## Start Source excerpt

There were tears, and pain. The time I accidentally deleted it when I was on page 100, I shrieked so loudly that the windows in our drafty, old house rattled. Luckily, husband had just taken a forensic computer class and got (most of) it back for me. And I can’t tell you the number of times I looked at the draft my advisor had sent back to me, marked up with red pen, asking me to change it back to the way it had been before she had made me change it FOR THE THIRD TIME.

I wanted to scream. Oh, wait, I didn’t want  to scream, I actually did scream.

I don’t tell you all of this so you feel sorry for me. I am absurdly proud of my thesis, though I’m sure it doesn’t sound overly exciting to anyone but me, because I looked at maternal linguistic input to late talking toddlers during conversational/play dyads and analyzed the transcripts in order to see if I could determine which toddlers were language delayed, and of those that were, which ones would still be language delayed at age five. All based upon what their moms did with them during play scenarios when the children were two. (If you’re interested, I could, on both counts)

Are you awake after that? I fall asleep just thinking about it. But then again, that might be a defense mechanism.

## End Source excerpt

[Goal]: Continue the account of writing the thesis, picking up right after its final sentence.

## Start Material provided

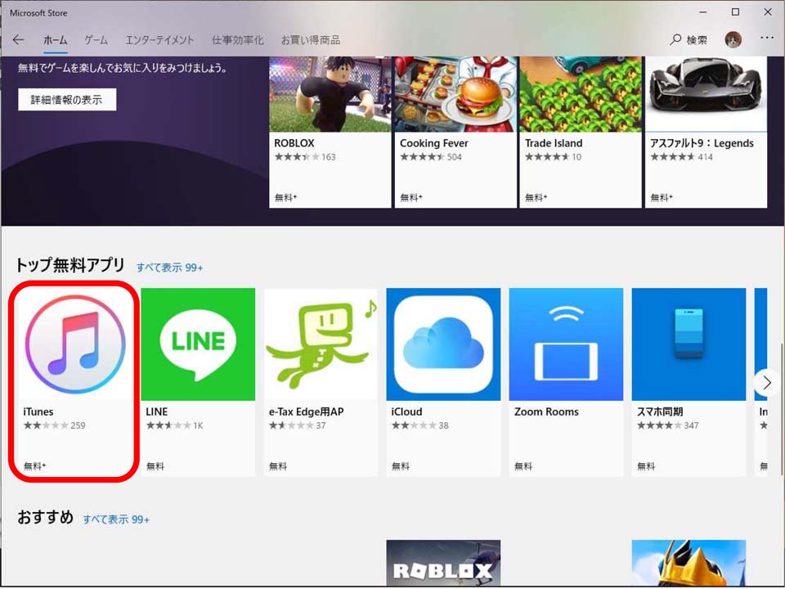
Task: Open the three-dot more options menu
Action: pos(766,38)
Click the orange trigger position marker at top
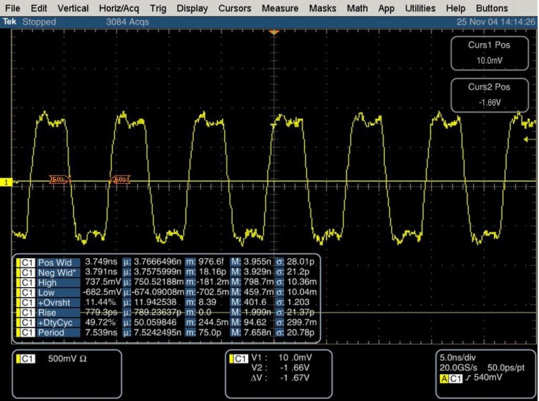Image resolution: width=539 pixels, height=401 pixels. (274, 33)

## End Material provided

[Response to this task]:
In any case, what I can say about my thesis is that a) I still can’t listen to Dido and not think about coding maternal linguistic input–I had her first CD on continuous replay while I worked, and b) it prepared me for working with an editor.

I know it sounds weird, but all of that pain prepped me for giving up my work to an editor and having her mark it up.

I can thank my advisor for helping me understand that my writing isn’t all about me.

I can’t tell you the number of times I’d write something I thought was brilliant–brilliant, I tell you–only to have my advisor strike it with a comment like, “I don’t like this. Take it out.” Or “Redundant. Rework.” Or, the one I hated most, “Awkward.”

I learned that every word I wrote, every brilliant flash of intuition, every period and every comma, could be stricken without warning. The smart bomb of academia, if you will.

I learned to not be married to my words.

This idea came into stark relief when the thing went to publication. My 187 pages of sheer brilliance had to be distilled to 15 pages.

What????? Not only can I not be married to my words, but I have to divorce myself from them, as well?


I could only choose the most salient points. I couldn’t put every piece of research I’d done in the article, though so much had gone into it.

I couldn’t use every insight, or even talk about every code I’d used.

You may think it’s not like fiction at all, but that’s exactly like fiction.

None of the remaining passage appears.